* _YOUR TASK_: Only the lines from the one containing "394x295 pixels." through the end of the data are wanted, reproduced exactly and without pictures.

* _Stored entries_:
*** Block opens ***

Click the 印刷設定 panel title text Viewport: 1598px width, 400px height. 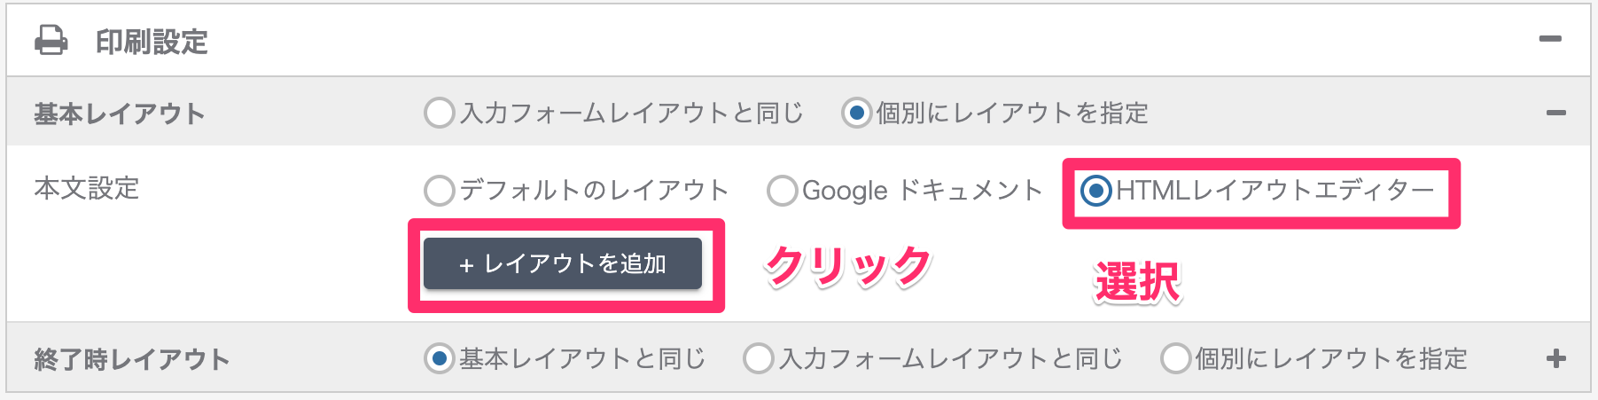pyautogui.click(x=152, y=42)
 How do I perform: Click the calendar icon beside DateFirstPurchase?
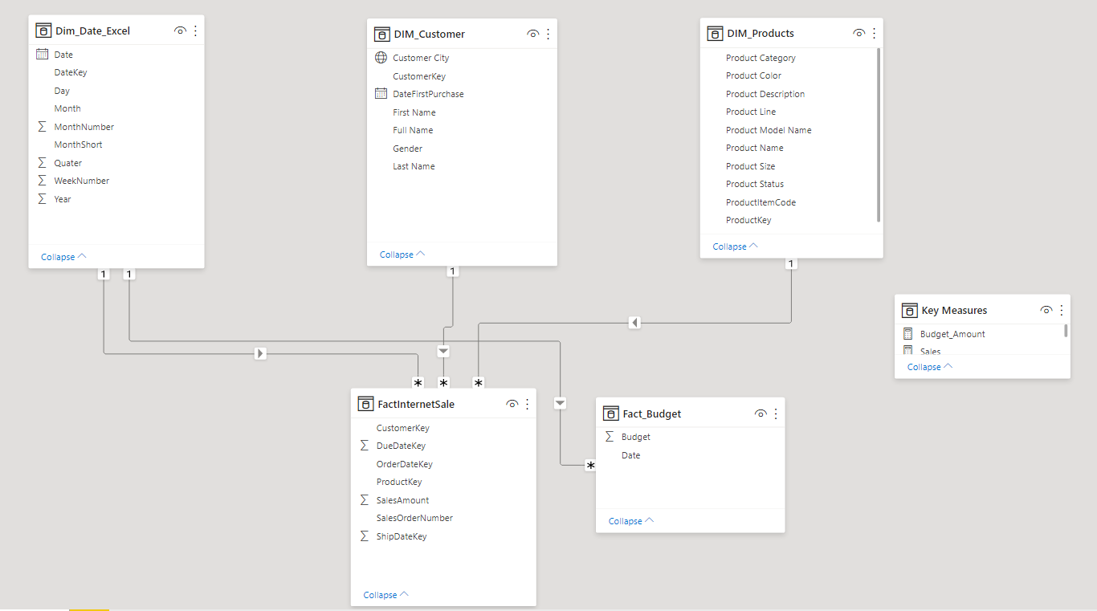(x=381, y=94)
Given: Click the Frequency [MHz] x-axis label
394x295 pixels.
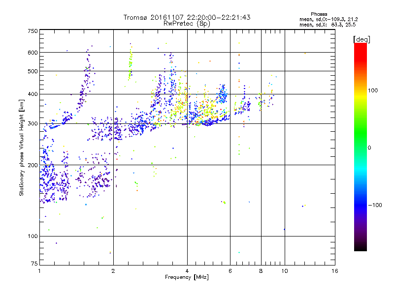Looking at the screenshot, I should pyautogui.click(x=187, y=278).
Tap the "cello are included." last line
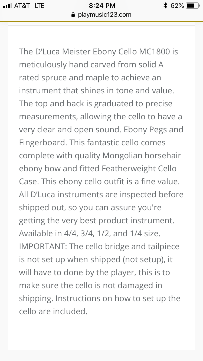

*** Block closes ***

* _RESPONSE TO THE TASK_:
394x295 pixels.
Looking at the screenshot, I should pyautogui.click(x=187, y=278).
Tap the "cello are included." last line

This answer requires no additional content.